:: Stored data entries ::
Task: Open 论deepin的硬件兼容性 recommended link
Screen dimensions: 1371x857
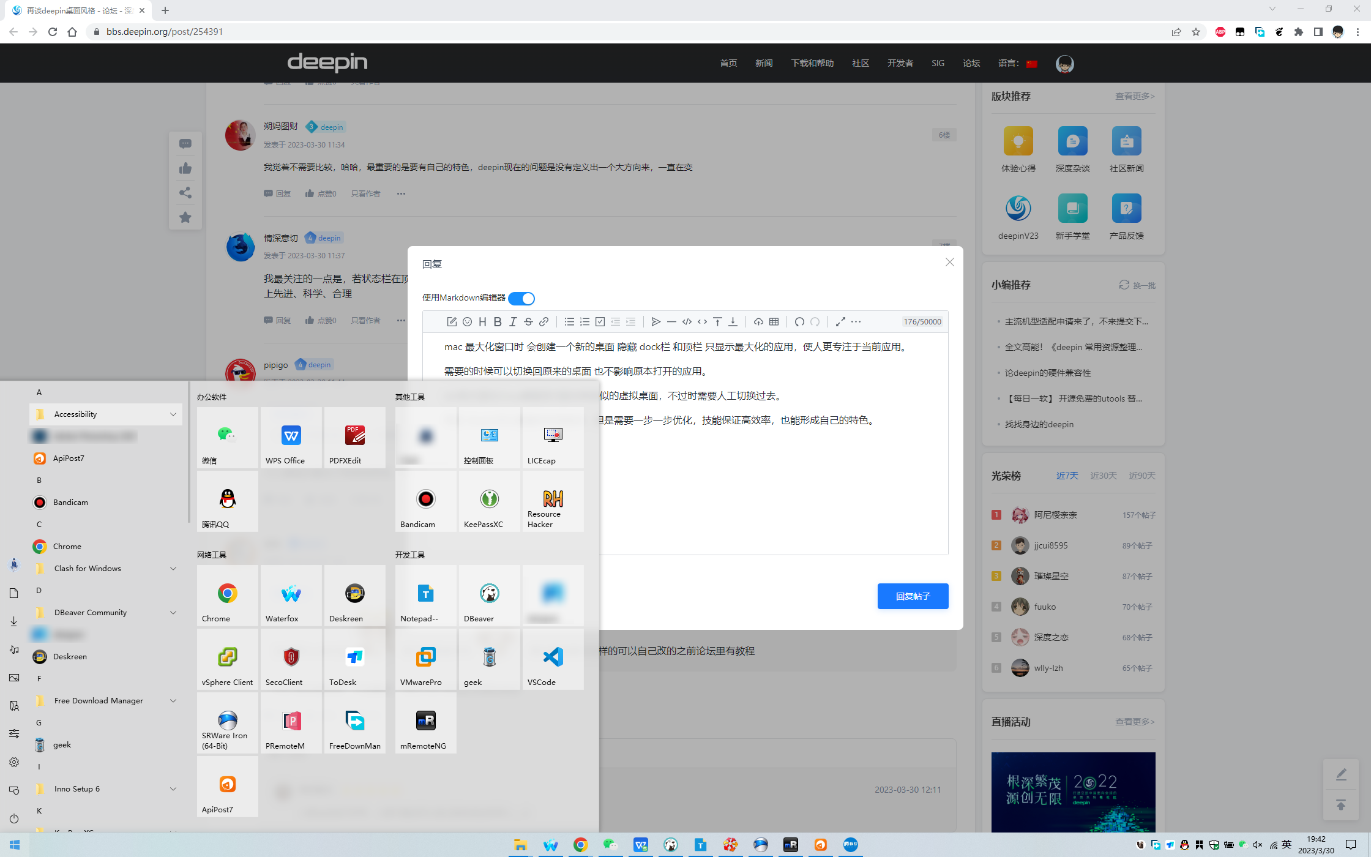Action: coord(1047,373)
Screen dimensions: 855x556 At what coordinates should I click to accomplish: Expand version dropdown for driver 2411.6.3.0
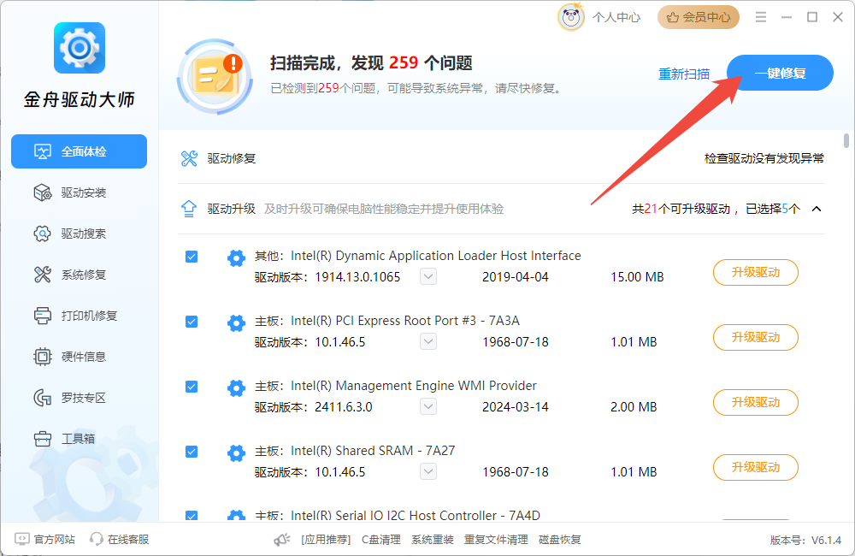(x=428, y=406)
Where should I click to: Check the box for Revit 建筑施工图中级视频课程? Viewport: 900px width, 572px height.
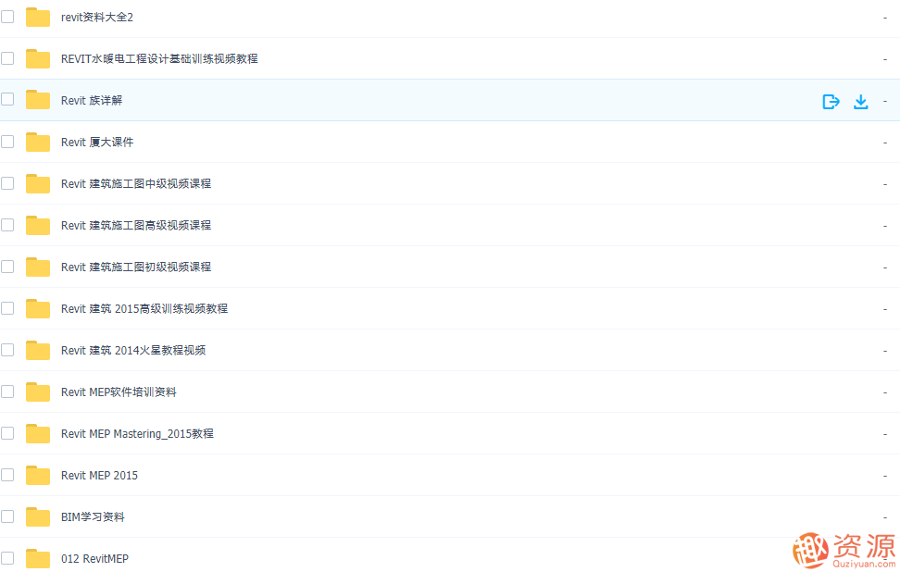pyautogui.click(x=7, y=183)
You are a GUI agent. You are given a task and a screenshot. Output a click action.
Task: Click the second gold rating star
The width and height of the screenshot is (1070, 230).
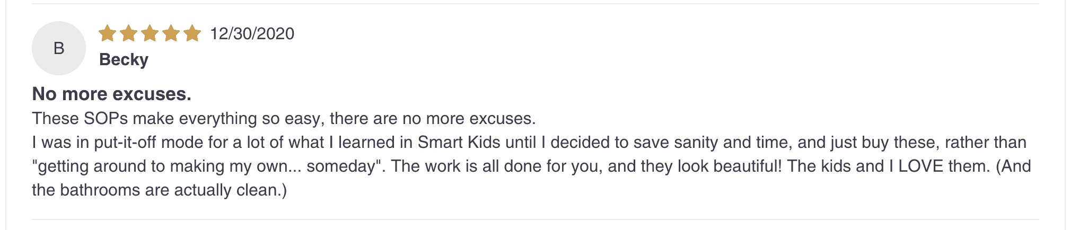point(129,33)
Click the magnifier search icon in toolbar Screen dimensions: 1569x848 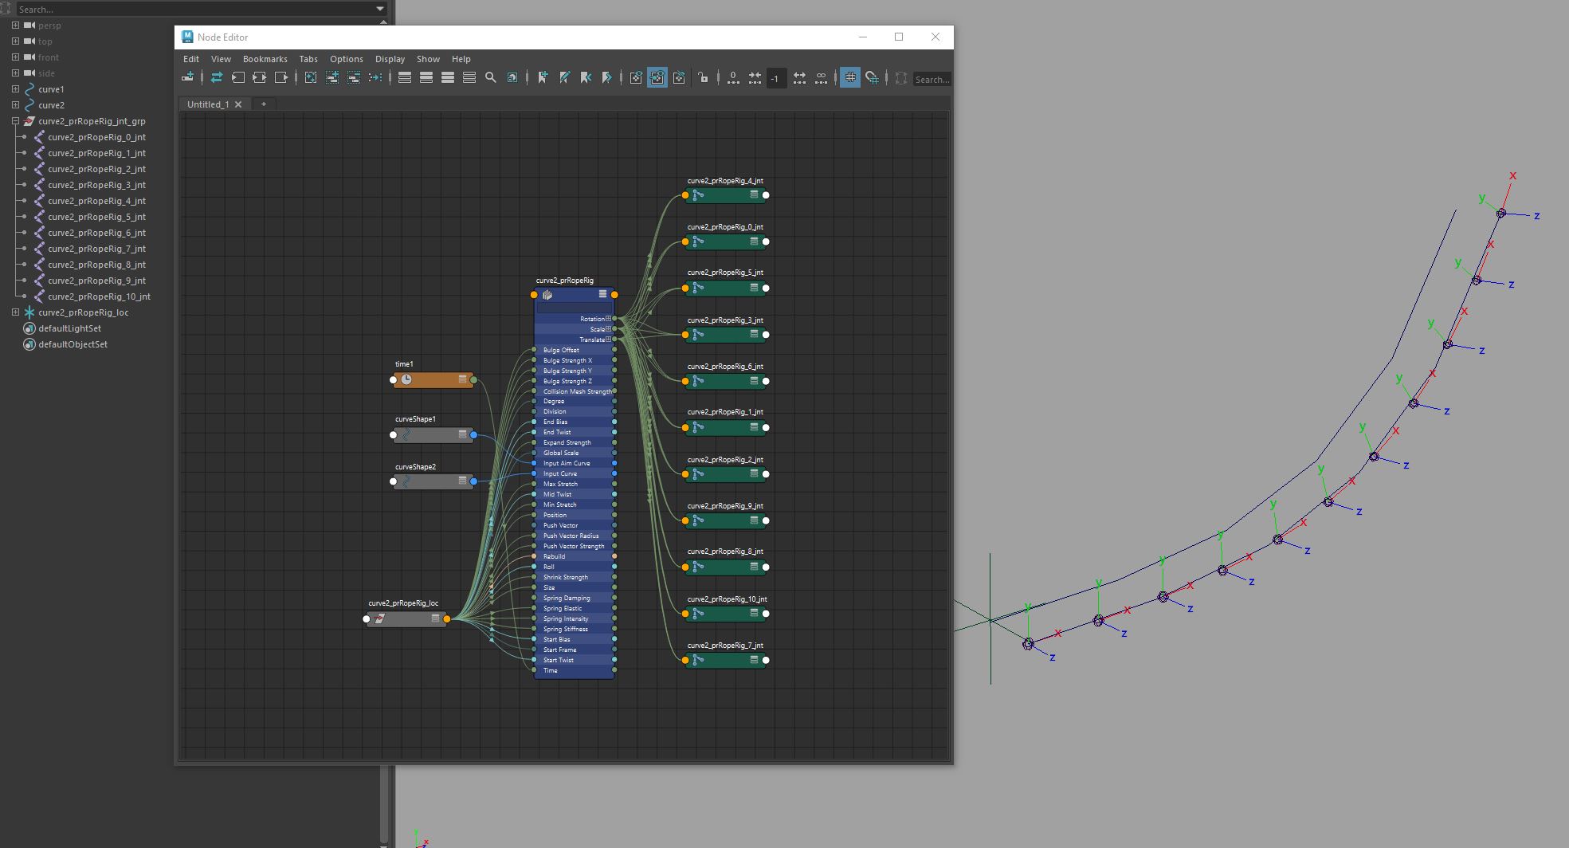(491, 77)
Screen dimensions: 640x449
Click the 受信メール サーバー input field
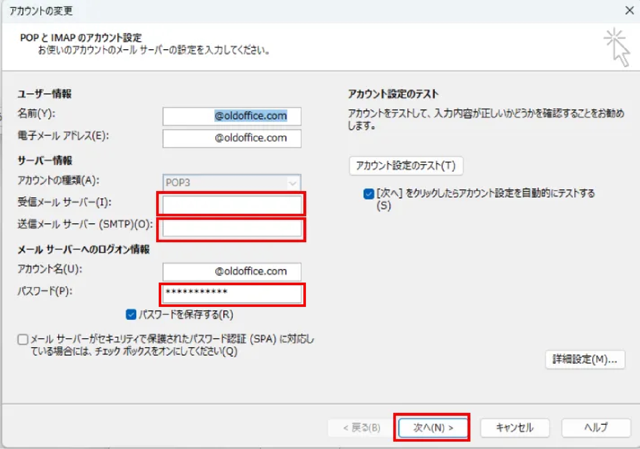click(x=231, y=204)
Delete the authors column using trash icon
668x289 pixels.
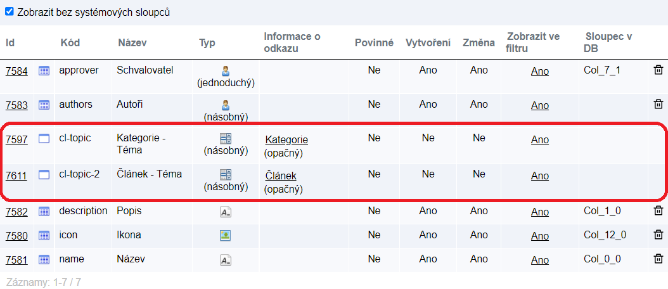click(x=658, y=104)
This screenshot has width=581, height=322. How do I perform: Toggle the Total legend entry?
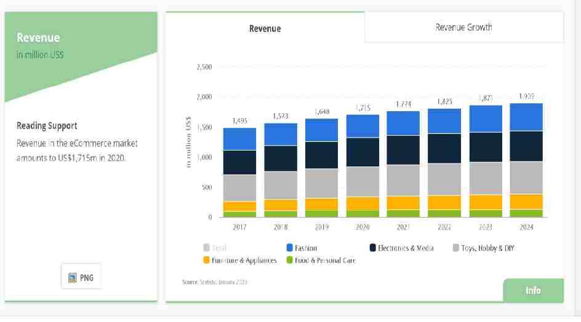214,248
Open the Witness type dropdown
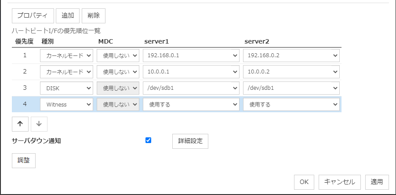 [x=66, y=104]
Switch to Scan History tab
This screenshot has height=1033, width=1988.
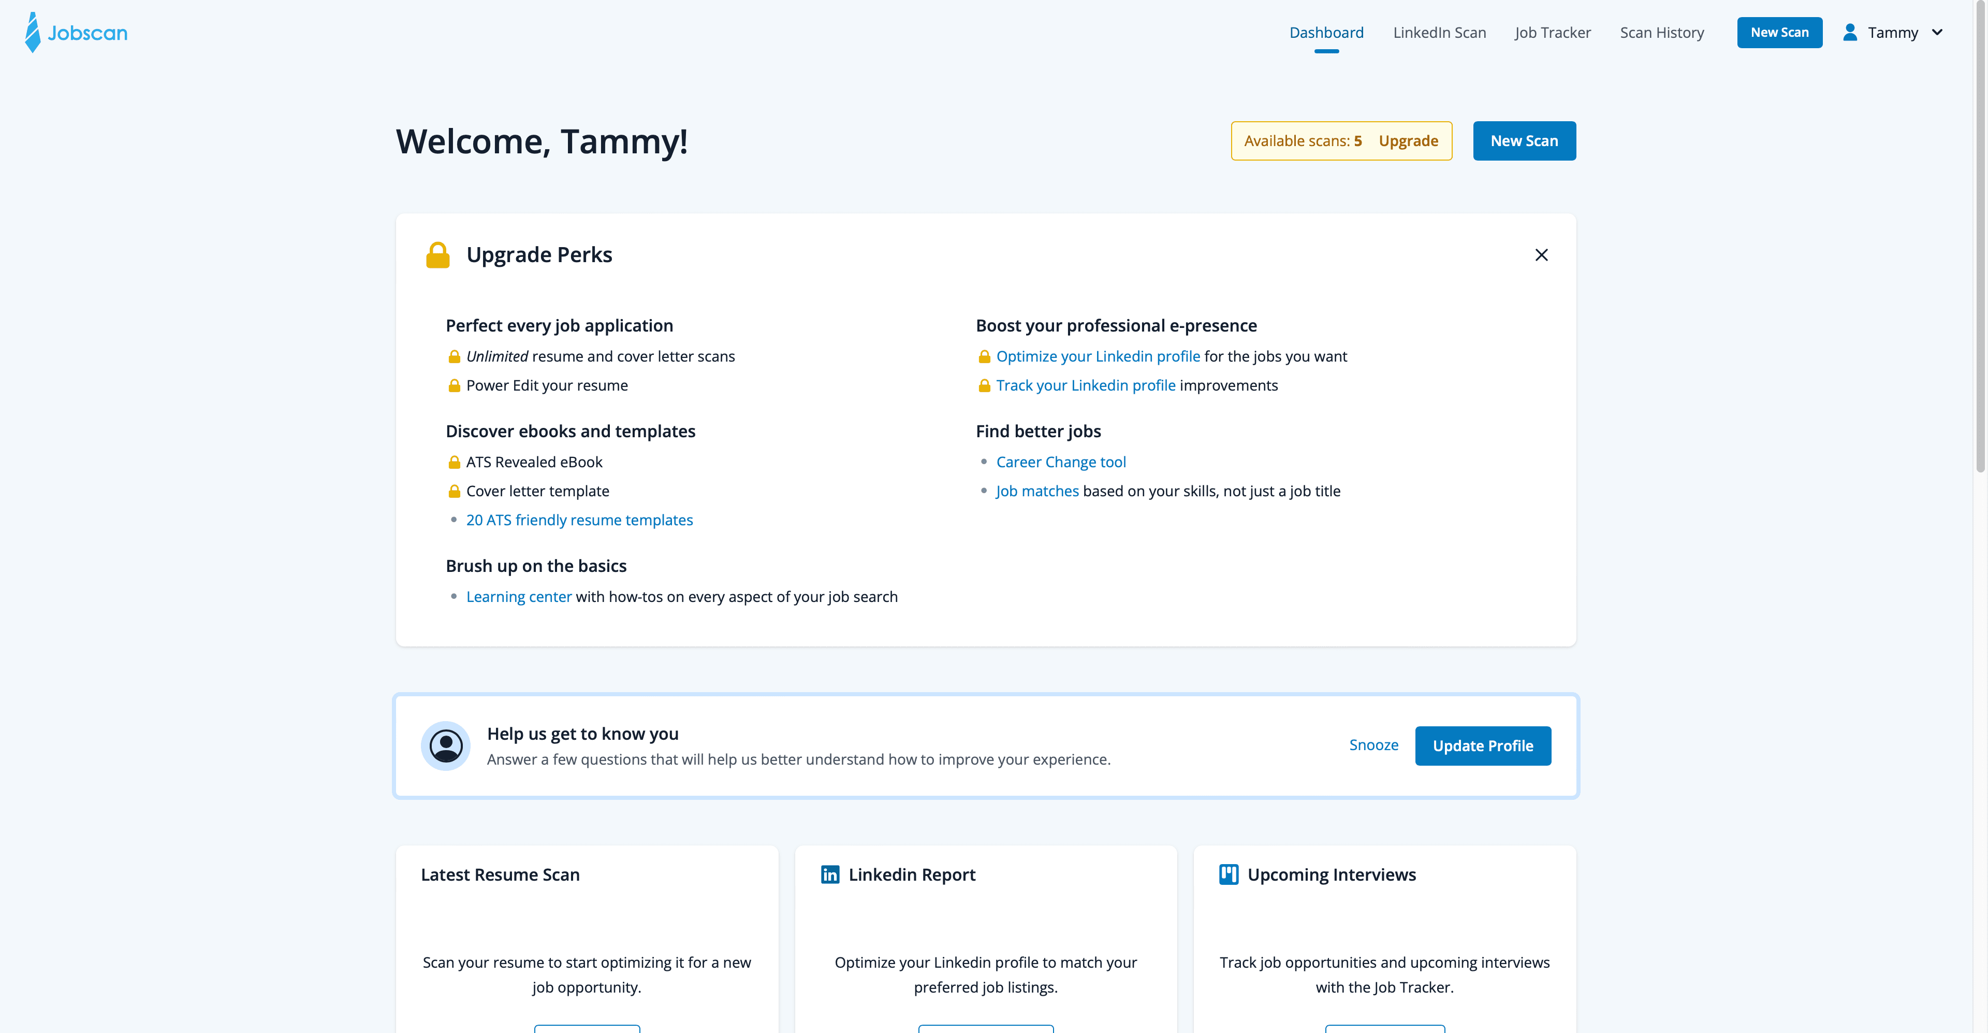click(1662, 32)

:: TASK OBJECTIVE ::
Transcribe everything from the line containing "This screenshot has width=581, height=322." down to the last of the lines, without the pictures.

:: FULL ANSWER ::
This screenshot has width=581, height=322. How do I perform: Toggle the Total legend entry?
214,248
Open the Witness type dropdown
 [x=66, y=104]
Switch to Scan History tab
This screenshot has height=1033, width=1988.
click(1662, 32)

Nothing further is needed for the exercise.